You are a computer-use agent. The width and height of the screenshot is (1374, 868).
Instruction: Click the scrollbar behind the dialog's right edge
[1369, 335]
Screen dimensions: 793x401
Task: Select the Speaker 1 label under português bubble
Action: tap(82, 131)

* [Your task] Please rewrite the records above, changing "scrollbar" to "scroll bar" throughout and keeping everything else the same.

* [Answer in full]
You are a computer-use agent. The width and height of the screenshot is (1374, 868).
Instruction: Click the scroll bar behind the dialog's right edge
[1369, 335]
Screen dimensions: 793x401
Task: Select the Speaker 1 label under português bubble
Action: tap(82, 131)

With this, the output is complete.